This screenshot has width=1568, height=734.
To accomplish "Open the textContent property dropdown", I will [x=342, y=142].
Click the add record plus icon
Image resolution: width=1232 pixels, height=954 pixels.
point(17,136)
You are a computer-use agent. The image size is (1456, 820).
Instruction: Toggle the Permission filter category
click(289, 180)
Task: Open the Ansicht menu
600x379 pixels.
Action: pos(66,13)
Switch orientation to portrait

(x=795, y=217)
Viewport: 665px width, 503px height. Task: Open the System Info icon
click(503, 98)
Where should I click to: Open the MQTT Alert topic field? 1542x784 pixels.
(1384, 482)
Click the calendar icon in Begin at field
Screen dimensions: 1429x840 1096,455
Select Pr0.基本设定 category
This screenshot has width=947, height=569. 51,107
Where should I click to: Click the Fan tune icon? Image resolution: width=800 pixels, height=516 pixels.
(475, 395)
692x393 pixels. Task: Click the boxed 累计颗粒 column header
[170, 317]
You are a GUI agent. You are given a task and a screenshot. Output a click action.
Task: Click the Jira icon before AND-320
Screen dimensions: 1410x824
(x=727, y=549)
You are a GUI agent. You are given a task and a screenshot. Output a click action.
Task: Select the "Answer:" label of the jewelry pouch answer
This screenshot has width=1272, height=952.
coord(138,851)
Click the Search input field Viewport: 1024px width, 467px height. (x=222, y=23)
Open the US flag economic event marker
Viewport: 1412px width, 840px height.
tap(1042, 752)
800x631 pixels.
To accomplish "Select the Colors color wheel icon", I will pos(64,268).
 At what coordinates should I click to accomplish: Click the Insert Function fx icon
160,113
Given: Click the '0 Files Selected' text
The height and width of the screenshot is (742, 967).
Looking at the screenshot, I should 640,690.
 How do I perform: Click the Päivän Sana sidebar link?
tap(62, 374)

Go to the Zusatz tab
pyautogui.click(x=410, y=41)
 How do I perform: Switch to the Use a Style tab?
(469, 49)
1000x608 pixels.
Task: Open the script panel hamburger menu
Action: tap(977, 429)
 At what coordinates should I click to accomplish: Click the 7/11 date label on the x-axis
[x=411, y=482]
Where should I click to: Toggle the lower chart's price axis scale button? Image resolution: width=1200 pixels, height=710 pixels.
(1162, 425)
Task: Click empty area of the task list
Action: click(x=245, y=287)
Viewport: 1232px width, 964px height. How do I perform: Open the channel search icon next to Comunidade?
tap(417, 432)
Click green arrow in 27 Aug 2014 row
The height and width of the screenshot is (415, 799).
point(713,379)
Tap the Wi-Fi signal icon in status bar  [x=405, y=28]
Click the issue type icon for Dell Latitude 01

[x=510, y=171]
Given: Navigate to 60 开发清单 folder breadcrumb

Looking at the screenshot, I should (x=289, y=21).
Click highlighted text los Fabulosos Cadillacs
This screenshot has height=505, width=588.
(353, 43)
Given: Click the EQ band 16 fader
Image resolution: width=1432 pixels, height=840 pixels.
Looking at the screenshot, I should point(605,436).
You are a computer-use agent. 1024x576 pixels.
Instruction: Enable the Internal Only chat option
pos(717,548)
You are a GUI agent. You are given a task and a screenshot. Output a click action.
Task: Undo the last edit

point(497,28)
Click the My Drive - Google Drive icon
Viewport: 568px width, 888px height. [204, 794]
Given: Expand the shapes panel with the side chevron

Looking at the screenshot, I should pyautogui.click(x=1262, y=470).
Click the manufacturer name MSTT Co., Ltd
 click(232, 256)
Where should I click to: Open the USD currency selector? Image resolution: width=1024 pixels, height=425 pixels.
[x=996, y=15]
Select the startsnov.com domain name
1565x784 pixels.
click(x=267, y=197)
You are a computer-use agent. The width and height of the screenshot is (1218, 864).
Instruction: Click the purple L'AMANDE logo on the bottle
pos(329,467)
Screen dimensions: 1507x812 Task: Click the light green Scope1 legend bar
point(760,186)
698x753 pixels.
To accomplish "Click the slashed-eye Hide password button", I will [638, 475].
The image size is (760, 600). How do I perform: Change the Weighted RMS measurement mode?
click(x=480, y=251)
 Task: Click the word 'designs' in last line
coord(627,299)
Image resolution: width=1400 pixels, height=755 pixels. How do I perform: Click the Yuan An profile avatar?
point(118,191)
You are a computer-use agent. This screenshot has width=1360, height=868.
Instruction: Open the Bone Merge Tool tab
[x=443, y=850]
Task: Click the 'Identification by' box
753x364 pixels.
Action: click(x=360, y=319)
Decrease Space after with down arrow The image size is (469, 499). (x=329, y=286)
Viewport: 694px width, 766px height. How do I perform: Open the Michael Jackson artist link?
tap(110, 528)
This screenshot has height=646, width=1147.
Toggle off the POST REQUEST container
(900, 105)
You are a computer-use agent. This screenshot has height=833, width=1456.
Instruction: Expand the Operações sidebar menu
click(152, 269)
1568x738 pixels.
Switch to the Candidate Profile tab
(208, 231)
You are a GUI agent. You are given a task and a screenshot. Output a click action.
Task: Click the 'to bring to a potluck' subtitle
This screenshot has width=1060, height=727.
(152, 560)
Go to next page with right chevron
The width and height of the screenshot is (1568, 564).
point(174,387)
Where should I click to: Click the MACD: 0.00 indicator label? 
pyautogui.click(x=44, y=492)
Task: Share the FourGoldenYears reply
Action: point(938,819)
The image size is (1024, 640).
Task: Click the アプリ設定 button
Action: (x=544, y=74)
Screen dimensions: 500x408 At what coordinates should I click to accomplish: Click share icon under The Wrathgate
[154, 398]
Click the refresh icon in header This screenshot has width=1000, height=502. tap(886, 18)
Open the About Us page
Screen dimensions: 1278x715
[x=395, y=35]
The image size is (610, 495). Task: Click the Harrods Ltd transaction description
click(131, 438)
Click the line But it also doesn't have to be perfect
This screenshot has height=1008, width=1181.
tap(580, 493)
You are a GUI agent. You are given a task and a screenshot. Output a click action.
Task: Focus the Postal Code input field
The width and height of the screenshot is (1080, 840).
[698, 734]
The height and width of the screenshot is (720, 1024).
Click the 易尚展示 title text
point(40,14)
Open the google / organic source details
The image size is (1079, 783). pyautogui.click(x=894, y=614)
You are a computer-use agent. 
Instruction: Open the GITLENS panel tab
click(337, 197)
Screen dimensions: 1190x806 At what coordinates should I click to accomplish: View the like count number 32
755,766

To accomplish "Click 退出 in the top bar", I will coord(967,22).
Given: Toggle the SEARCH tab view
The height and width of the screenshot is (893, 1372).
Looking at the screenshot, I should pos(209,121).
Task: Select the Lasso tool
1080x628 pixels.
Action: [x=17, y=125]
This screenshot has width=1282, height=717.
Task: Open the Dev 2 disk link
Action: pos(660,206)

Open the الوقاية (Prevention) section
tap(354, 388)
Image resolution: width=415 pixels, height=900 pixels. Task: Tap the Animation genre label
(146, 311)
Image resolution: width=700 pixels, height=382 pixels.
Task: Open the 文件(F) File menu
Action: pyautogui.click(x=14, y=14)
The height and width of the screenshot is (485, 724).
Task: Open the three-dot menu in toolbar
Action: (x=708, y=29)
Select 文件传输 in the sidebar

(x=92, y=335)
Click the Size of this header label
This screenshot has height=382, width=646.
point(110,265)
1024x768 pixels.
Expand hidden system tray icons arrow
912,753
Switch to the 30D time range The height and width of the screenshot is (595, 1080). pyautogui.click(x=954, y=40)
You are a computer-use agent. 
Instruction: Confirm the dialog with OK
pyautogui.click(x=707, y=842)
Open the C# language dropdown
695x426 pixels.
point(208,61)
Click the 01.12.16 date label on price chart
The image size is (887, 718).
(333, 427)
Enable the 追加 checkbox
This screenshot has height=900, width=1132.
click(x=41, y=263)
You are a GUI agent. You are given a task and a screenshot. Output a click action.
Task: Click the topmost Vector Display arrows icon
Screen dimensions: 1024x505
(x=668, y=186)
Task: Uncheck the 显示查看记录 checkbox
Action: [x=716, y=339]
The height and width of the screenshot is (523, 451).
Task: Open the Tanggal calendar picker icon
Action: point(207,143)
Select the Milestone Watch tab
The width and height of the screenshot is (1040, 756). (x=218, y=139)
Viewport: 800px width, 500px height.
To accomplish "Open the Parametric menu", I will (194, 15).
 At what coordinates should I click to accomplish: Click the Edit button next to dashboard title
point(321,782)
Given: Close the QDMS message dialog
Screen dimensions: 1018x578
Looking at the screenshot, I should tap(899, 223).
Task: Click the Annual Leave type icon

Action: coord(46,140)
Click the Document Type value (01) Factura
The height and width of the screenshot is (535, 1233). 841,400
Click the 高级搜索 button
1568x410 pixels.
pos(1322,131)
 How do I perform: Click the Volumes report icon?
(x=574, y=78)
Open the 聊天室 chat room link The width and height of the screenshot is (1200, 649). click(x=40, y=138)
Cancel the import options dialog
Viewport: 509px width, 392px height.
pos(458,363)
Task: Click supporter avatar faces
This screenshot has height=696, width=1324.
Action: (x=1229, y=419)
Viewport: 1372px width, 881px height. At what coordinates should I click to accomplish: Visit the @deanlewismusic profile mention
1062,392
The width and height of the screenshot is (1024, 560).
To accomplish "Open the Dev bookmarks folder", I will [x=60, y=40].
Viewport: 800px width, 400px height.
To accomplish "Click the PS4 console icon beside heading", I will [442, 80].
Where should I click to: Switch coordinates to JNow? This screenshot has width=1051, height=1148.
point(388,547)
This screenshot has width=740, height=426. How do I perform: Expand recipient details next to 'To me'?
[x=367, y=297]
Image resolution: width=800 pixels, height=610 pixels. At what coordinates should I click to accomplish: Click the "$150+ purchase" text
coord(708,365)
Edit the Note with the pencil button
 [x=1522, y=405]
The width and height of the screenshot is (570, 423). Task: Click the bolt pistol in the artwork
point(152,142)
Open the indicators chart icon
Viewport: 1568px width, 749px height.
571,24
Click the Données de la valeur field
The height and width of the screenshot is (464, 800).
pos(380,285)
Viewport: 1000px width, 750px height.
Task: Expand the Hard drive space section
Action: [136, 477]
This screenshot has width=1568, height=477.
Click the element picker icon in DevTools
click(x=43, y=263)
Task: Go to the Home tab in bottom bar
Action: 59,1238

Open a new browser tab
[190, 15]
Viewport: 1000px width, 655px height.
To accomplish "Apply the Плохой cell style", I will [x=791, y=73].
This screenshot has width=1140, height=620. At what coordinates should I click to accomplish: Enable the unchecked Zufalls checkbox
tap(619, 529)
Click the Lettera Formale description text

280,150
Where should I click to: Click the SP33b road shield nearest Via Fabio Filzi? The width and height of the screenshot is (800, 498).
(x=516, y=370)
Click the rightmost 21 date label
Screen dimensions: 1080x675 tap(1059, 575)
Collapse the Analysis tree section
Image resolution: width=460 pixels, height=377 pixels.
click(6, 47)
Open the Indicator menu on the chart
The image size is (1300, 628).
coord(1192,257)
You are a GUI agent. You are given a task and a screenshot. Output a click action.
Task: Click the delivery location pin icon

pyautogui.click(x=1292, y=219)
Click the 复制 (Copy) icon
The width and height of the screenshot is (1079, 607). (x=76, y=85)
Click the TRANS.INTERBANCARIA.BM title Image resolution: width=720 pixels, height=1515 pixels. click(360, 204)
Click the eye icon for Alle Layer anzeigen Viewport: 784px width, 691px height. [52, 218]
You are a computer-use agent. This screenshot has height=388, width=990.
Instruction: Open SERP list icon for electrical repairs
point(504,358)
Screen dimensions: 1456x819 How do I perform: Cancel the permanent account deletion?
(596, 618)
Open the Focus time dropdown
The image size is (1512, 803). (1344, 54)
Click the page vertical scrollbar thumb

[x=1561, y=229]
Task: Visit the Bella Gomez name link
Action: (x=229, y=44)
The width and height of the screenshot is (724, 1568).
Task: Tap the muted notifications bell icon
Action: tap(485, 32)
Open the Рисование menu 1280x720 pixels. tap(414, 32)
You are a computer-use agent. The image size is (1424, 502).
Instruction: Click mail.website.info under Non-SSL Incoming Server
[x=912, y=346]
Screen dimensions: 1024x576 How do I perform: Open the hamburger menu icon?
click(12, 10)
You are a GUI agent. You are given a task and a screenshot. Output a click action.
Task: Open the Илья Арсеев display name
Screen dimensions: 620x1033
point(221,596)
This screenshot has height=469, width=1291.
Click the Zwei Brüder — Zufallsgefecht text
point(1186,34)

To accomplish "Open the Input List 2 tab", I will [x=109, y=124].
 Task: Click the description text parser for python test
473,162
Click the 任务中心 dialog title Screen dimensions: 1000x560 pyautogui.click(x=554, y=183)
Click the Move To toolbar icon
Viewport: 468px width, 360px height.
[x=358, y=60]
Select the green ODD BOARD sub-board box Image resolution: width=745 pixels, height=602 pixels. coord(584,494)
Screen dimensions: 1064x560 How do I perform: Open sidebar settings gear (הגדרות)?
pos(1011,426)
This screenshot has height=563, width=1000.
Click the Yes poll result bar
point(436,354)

◆ **ACTIVITY**
Whenever a line of the material above contains the string "will", copy that line out.

◆ **SOLUTION**
To accomplish "Open the textContent property dropdown", I will [x=342, y=142].
To accomplish "Select the Colors color wheel icon", I will pos(64,268).
To accomplish "Click the slashed-eye Hide password button", I will [638, 475].
To accomplish "Click 退出 in the top bar", I will coord(967,22).
To accomplish "Open the Parametric menu", I will (194, 15).
To accomplish "Open the Dev bookmarks folder", I will [x=60, y=40].
To accomplish "Click the PS4 console icon beside heading", I will [442, 80].
To accomplish "Apply the Плохой cell style", I will [x=791, y=73].
To accomplish "Open the Input List 2 tab", I will [x=109, y=124].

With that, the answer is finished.